RECORDS SHOWN:
** Start **

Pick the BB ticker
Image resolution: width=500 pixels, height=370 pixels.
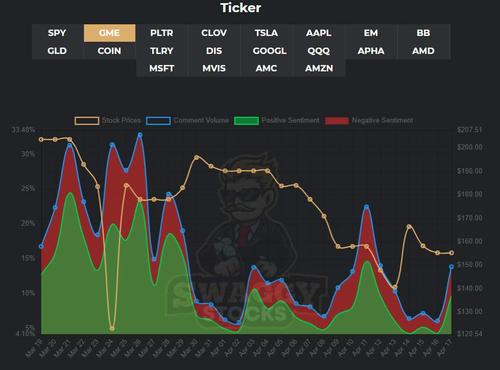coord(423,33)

** End **
** Start **

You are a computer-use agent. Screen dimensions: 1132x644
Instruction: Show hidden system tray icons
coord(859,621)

** End **

WHAT IS NEEDED:
Reproduce the entries word for word, beginning at the line that contains "Pick the BB ticker" and ending after the line that contains "coord(423,33)". Omit the pictures from your reply.

SOLVED EXERCISE:
Pick the BB ticker
Image resolution: width=500 pixels, height=370 pixels.
coord(423,33)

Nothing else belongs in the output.